Therefore, in the present embodiment, the phase and amplitude of the dc-axis voltage command Vdc * and the dc-axis current Idc are corrected (corrected) by the correction function-equipped signal reproduction processing units 303 and 304 so as to reduce the shaft error ?? . Thereby, it is possible to reduce the error of the shaft error ?? c itself and effectively suppress the pulsation torque while calculating the shaft error ?? c at a high speed and at a high speed.

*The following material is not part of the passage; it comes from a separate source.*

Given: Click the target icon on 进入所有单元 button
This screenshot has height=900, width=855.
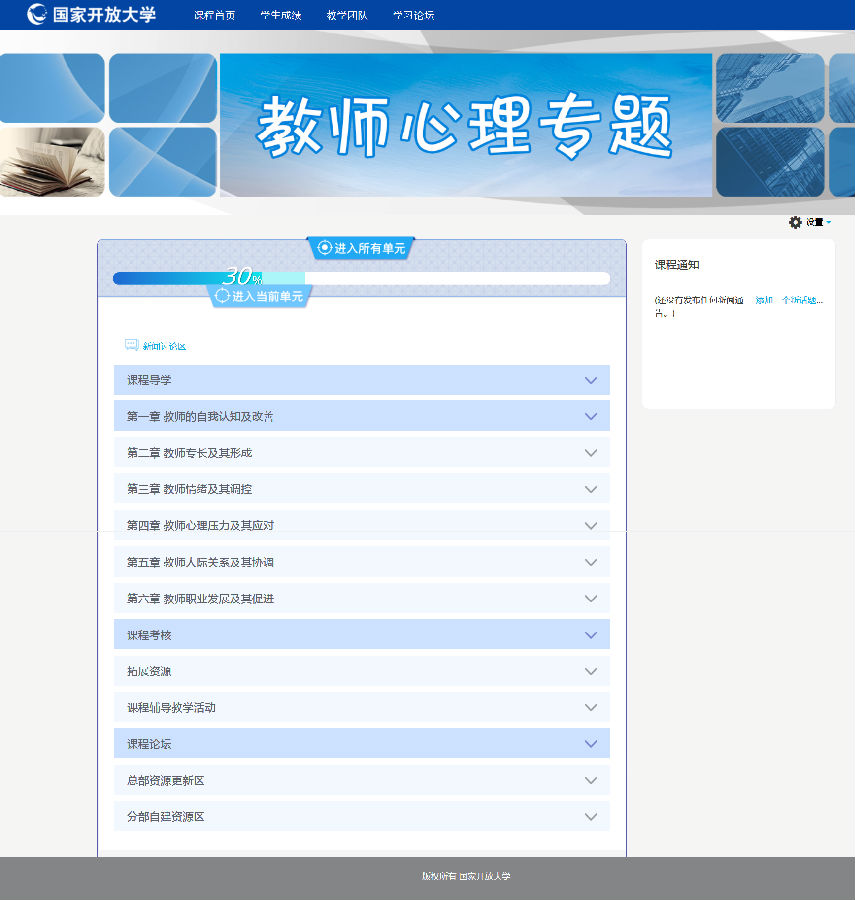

(Signal reproduction processor with correction function)

Fig. 2 is a configuration diagram of a signal-reproduction processing section provided with a correction function relating to the dc-axis voltage command.

The correction-function-provided signal reproduction processing section 303 mainly has a Fourier transformer 303a, first order delay filters 303b, 303c, and 303d, and a Fourier inverse transformer 303f.

The Fourier inverse transformer 303a calculates sin θr and cosθr calculated using the machine angular phase value θr of the rotor (not shown) at the time point detected by the current sensor 2 and the sin θr and cosθr calculated from the voltage command calculator 315 And the dc-axis voltage command Vdc * to be output to the first-order delay filter a2.

In addition, the mechanical angular phase value? R is a value obtained by converting the phase estimated value? Dc calculated by the integrator 310 (see FIG. 1) into the mechanical angle of the AC motor 5. The "mechanical angular phase value calculating means" for calculating the phase estimated value? Dc by integrating the electric angular frequency? C and calculating the mechanical angular phase value? R of the rotor by using the estimated phase value? Dc includes an integrator 310, And a correction function-equipped signal reproduction processor (303, 304).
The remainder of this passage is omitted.